The ACLU has identified at least 43 police departments in 18 states that use stingrays but said it believes the actual number is far higher.

When asked for more details on the police departments using the device, DOJ spokesman Patrick Rodenbush told Al Jazeera it did not have that data.

To ensure that guidelines are followed, police department personnel must be trained and supervised “appropriately,” and an executive-level point of contact must be designated at each office to ensure compliance with DOJ policies, its guidelines said. 

“Agencies within the Department of Justice are required to follow this policy, and there are management protocols and accountability built into the policy,” Rodenbush said.

“The policy also applies to instances in which department components are assisting state or local law enforcement agencies. It would not apply to instances in which state or local agencies are acting independently with their own technology,” he said.

The documents — including memos and templates for applications by law enforcement agencies to get court orders to use the device — reveal new details about stingrays’ surveillance capabilities.

For example, it allows police to use a suspect’s phone as a bug to record conversations. “It may also be possible to flash the firmware of a cellphone so that you can intercept conversations using a suspect’s cellphone as the bug,” the documents said.

Stingrays also collect phone numbers associated with the cellphone, details on whether a call was incoming or outgoing, the duration of calls and the phone’s location when the call was connected, according to the documents.

The device is supposed to be used to locate or obtain data from cellphones of known suspects or to learn more about a specific, unknown cellphone by collecting information on all phones in the devices’ vicinity, the DOJ policy states.

In theory, it could provide useful information about kidnappings or investigations into organized crime. As soon as the known or unknown cellphone is identified, all data obtained by the stingray on it and other cellphones in the vicinity must be deleted, according to the DOJ guidelines.

Before using stingrays to spy on known or unknown phones, law enforcement agencies are “usually” required to obtain a warrant, the DOJ guidelines said.
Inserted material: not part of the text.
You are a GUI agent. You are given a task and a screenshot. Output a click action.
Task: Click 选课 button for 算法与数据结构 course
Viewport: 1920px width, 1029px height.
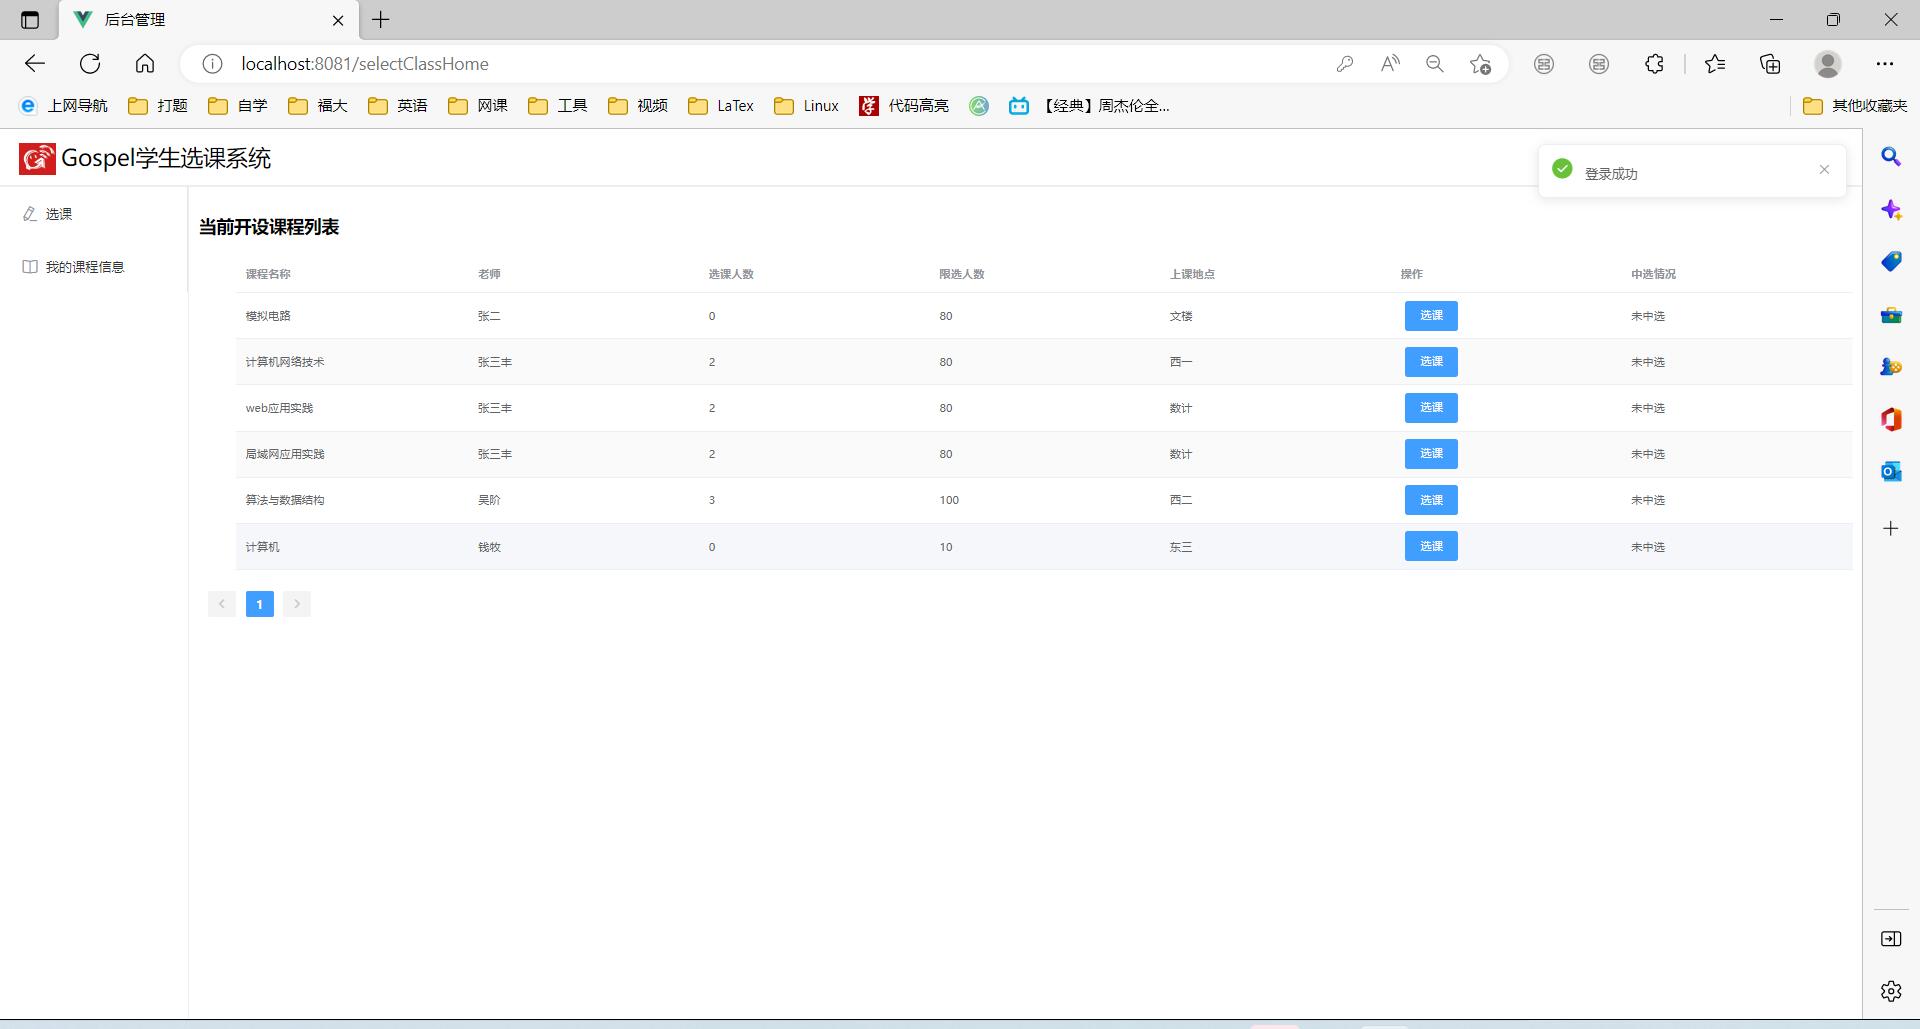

The exception is in cases in which there is an imminent threat to human life.

Otherwise, agents or officers must first obtain a pen register or trap and trace court order to use the device. Pen registers are traditionally used to obtain phone numbers called or the email addresses to which a person sends messages, and trap and trace orders are used to collect information on received calls or e-mail addresses for messages that a person receives.

A federal wiretapping law allows law enforcement to obtain the contents of calls or texts with a court order to intercept those communications, the DOJ guidelines said. 

In emergency circumstances, law enforcement is allowed to use stingrays to collect data without a court order and then apply for an order within 48 hours, according to the DOJ. Each agency must keep track of how many times it uses a stingray under emergency circumstances, it added.